Background / Aims: Glutamate is the major excitatory neurotransmitter in central nervous system and it regulates learning and memory.1 Previous studies demonstrated that Aβ oligomers (Aβo) directly impose deleterious effects on glutamatergic neurotransmission, particularly on the metabotropic glutamate receptor type 5 (mGluR5).2 Dysregulation of mGluR5 by Aβo synaptic toxicity is known to be related with the early symptom of cognitive dysfunction in Alzheimer's disease (AD).3 The purpose of this research is to validate the potential of mGluR5 as a biomarker for AD by means of positron emission tomography.
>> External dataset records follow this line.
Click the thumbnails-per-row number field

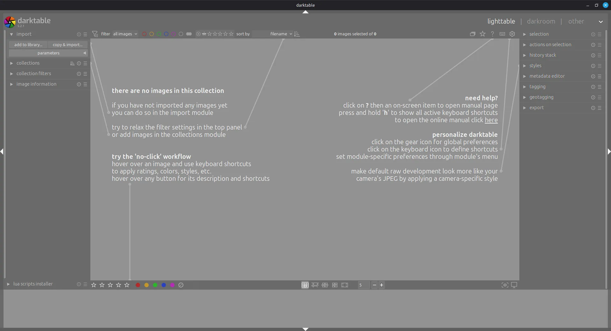363,285
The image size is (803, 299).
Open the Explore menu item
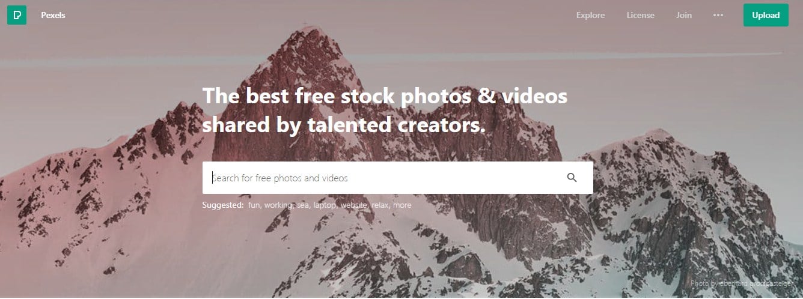click(591, 16)
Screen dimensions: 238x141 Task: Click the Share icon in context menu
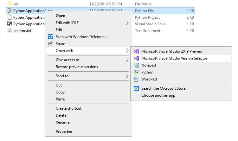click(50, 44)
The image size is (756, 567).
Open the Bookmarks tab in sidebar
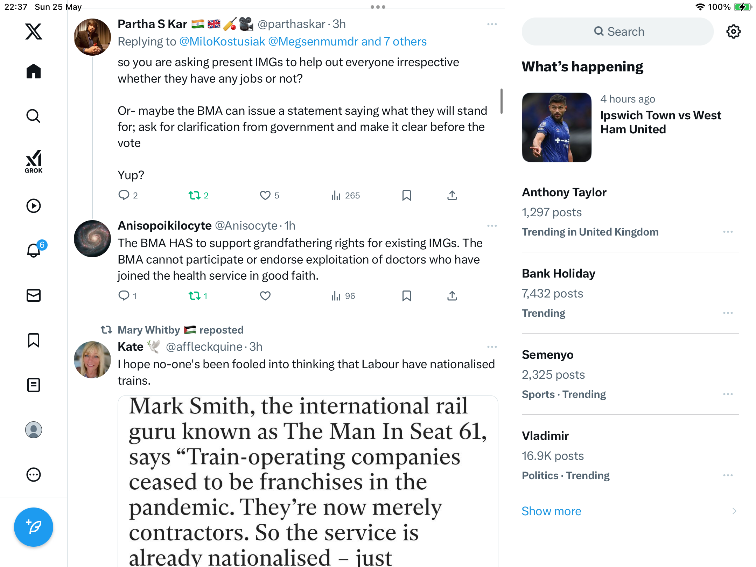pyautogui.click(x=34, y=340)
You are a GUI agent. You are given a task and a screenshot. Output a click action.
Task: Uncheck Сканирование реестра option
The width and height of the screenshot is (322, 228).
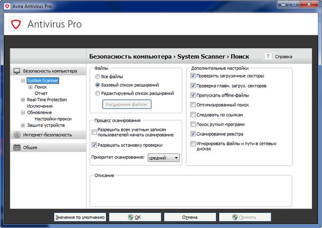(x=194, y=134)
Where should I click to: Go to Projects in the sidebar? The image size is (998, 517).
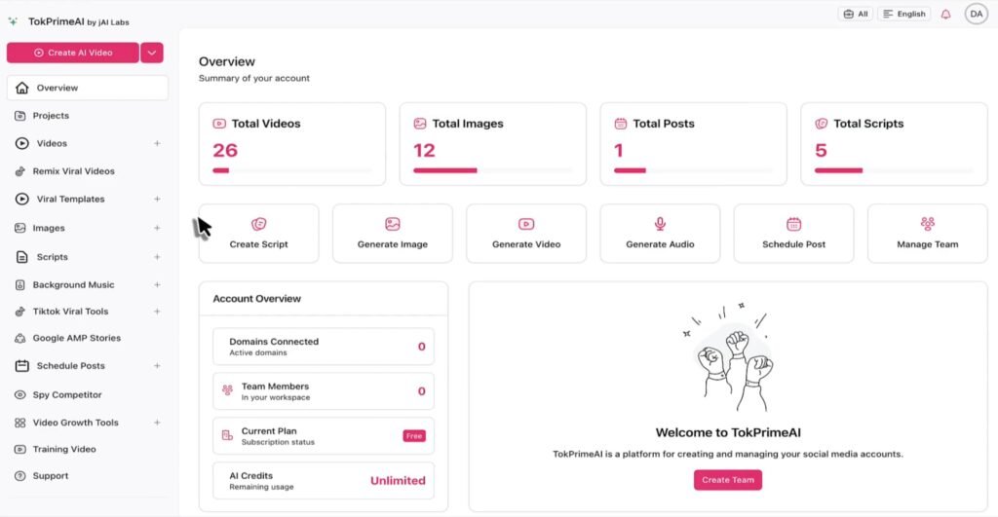[51, 116]
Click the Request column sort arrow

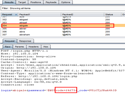[16, 15]

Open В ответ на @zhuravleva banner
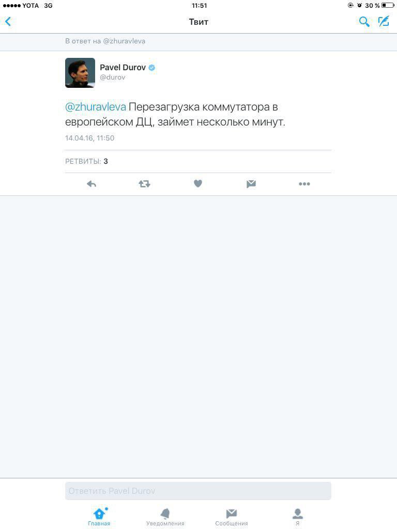[199, 41]
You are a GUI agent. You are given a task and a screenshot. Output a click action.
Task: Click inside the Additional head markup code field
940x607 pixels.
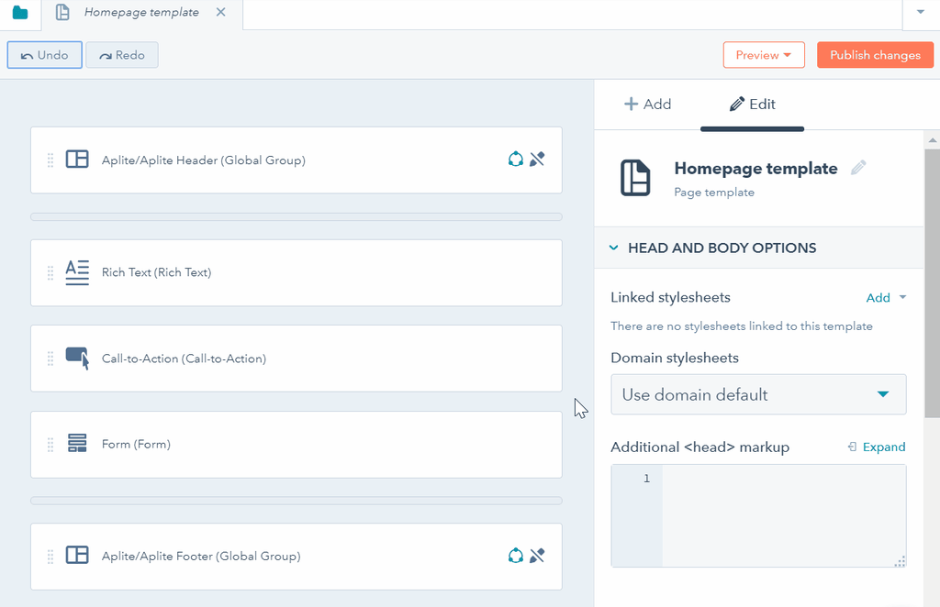(x=780, y=513)
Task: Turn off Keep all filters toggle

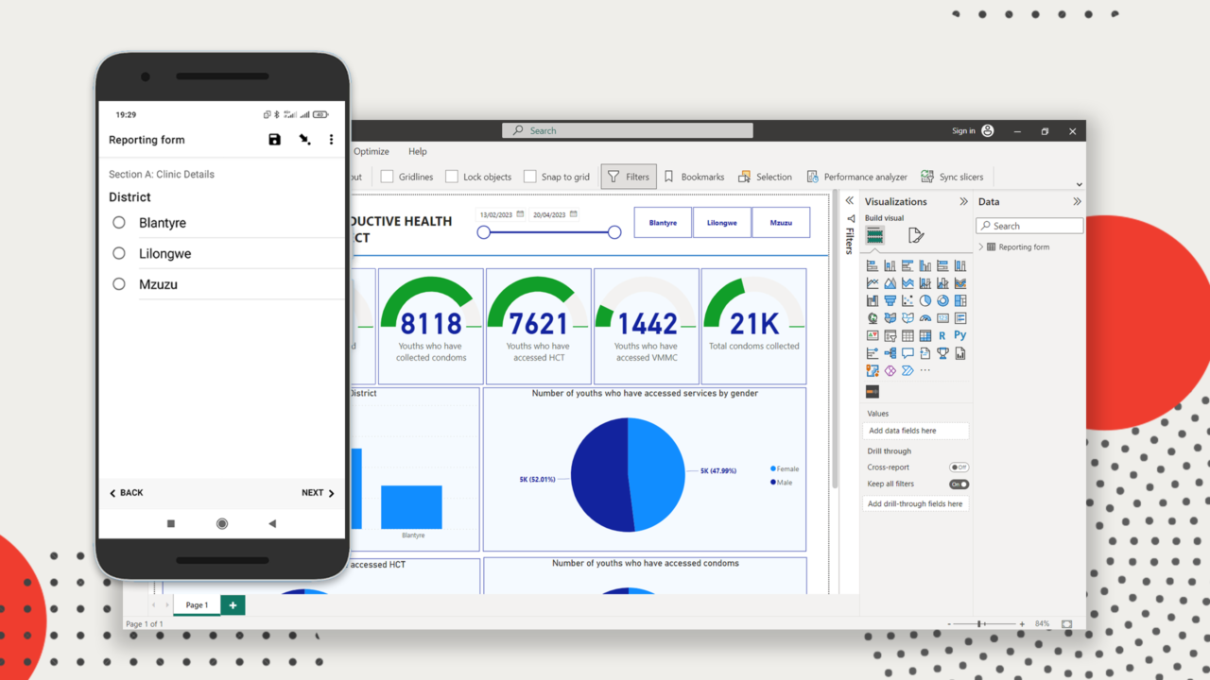Action: tap(959, 485)
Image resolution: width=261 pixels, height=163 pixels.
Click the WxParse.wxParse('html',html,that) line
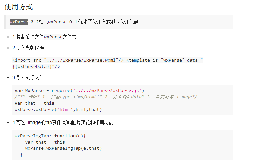click(x=58, y=109)
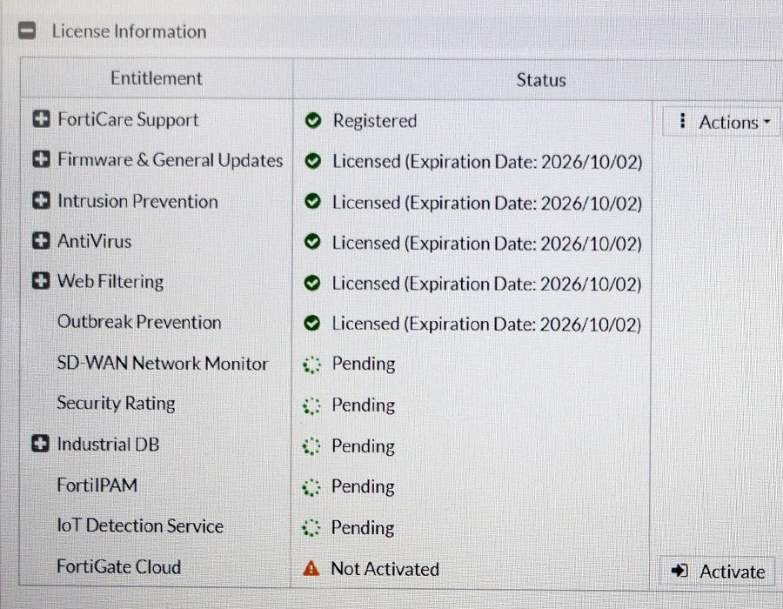Expand the Industrial DB row

tap(40, 445)
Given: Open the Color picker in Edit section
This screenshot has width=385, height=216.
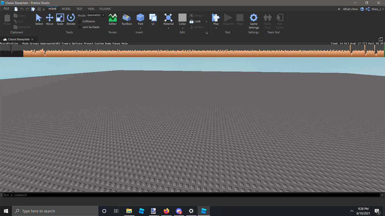Looking at the screenshot, I should 182,19.
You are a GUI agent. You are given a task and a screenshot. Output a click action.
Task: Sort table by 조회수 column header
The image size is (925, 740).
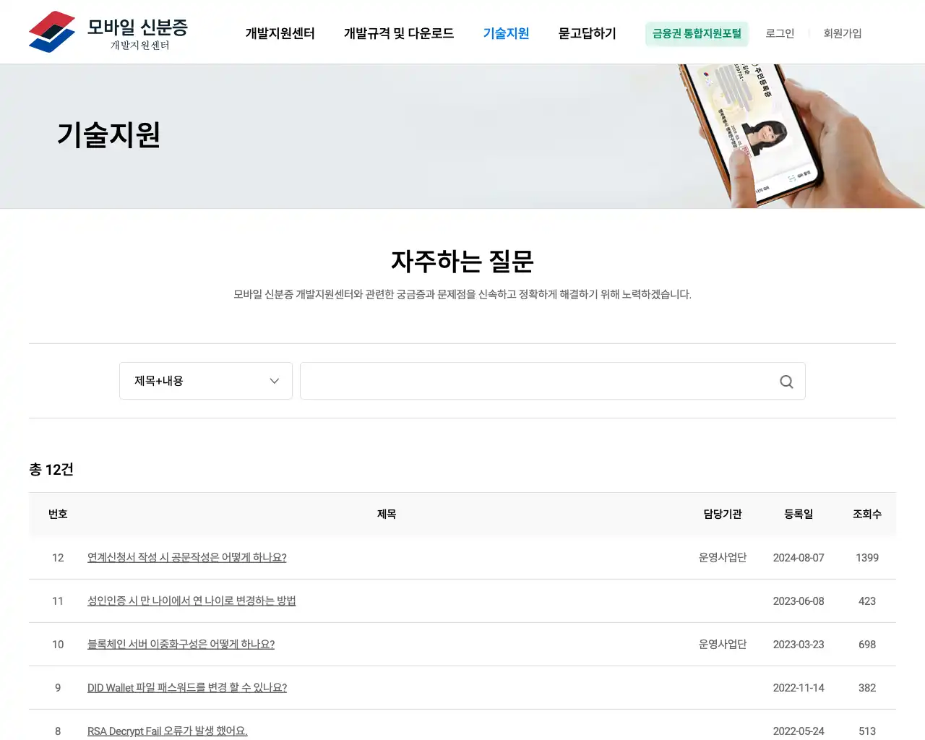[x=866, y=514]
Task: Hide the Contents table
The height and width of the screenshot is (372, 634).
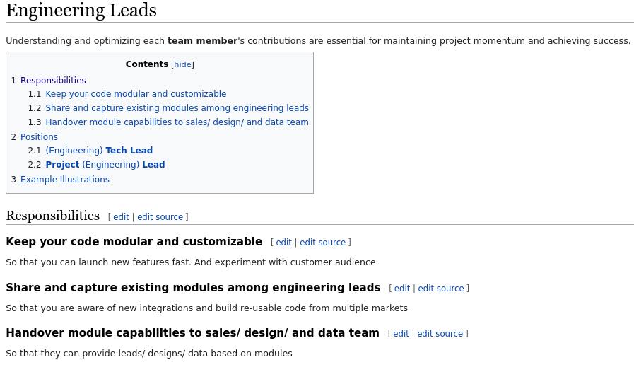Action: click(182, 64)

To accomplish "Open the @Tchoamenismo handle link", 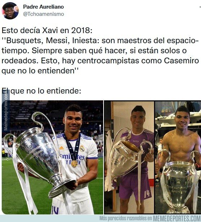I will (43, 14).
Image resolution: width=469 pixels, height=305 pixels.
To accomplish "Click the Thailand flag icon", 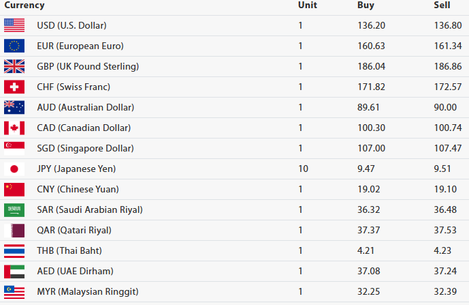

Methods: Four male 5xFAD transgenic mice as a rodent model of Alzehimer's disease and same number of wild type mice as agematched controls. The mice were anesthetized with 2.5% isoflurane in oxygen and [18F]FPEB was intraveinously administered. Simultaneously PET scan was performed for 90 min in the list mode. Volumes of interests (VOIs) are hippocampus, striatum, and cerebellum. Results: Brain PET imaging revealed that radioactivities in the mGluR5 rich regions such as hippocampus and striatum showed 18 - 21% lower uptakes in the 5xFAD group compared with control group. Also, non-displaceable binding values based on the cerebellum for 5xFAD were 22-25% lower than those for control group. Conclusion: mGluR5 levels in 5xFAD mice were down regulated in the limbic system. From this perspective, mGluR5 is considered as an effective imaging biomaker for AD.